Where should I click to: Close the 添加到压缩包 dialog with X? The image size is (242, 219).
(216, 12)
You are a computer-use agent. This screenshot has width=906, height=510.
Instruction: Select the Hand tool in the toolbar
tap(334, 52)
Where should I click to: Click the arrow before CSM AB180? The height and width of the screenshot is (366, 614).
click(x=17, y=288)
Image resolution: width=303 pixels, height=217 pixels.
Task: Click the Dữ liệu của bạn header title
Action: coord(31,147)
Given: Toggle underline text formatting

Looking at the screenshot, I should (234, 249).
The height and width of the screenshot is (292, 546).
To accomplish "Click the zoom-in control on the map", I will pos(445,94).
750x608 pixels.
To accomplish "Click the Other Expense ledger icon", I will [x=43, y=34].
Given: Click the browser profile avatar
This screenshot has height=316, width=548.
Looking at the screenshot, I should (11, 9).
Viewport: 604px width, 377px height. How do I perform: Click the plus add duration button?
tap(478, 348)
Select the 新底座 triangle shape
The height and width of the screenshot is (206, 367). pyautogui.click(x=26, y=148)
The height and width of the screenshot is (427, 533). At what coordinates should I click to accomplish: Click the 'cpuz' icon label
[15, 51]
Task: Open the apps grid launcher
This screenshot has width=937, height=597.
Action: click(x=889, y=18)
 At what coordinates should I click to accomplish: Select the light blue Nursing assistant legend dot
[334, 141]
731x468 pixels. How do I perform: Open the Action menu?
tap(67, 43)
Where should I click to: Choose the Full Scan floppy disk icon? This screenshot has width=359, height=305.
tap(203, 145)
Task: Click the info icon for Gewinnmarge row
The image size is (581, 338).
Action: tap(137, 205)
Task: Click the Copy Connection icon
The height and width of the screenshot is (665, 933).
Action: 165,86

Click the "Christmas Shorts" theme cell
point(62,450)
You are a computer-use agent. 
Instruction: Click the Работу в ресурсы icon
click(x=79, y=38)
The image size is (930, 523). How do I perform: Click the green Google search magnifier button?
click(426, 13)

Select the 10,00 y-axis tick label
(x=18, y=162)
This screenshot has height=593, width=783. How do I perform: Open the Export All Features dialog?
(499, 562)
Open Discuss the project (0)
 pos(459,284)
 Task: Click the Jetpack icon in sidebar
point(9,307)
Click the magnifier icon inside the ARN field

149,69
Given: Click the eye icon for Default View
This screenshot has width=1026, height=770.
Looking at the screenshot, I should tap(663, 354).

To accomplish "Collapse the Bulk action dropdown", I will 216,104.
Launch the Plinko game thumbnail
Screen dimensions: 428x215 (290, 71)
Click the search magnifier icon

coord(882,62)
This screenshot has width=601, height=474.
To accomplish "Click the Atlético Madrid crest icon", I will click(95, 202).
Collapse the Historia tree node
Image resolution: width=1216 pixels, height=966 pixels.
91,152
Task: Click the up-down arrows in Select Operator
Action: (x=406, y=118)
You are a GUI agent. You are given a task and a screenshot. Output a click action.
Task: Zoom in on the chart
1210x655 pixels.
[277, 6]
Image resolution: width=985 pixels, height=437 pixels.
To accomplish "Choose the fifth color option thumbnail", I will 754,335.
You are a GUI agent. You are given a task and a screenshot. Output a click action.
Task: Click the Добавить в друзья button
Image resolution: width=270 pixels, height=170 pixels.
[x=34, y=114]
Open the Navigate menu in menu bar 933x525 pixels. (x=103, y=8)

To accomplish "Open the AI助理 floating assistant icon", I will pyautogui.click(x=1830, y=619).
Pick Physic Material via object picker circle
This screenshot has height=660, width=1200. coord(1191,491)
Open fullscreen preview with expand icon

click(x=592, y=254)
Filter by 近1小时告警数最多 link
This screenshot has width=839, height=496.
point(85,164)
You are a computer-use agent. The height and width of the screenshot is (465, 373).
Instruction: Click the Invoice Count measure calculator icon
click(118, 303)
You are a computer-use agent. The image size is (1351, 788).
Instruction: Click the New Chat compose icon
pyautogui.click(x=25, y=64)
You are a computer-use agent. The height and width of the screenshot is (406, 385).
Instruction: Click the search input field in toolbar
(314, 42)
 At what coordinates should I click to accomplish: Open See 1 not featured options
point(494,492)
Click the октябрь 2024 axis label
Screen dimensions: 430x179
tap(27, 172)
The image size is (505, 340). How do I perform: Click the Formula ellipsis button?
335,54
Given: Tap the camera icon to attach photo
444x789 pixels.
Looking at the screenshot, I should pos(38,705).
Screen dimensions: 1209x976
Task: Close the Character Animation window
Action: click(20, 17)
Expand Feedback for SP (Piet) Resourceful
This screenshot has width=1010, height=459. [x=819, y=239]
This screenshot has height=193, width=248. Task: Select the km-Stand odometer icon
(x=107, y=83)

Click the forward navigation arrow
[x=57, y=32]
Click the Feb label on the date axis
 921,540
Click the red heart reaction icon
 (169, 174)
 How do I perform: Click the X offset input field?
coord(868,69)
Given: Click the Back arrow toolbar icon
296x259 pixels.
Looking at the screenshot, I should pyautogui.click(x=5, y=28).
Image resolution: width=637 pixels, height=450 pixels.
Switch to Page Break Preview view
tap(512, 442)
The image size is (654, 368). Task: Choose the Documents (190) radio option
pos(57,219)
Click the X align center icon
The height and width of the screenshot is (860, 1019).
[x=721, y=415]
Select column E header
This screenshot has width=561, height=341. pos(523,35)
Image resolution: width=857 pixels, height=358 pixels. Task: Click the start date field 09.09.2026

------------------------------------------------------------

> _TASK GOAL_: Determine how many lines in the listing include the string "agent", and answer with that number alone.

> _TASK ANSWER_: 7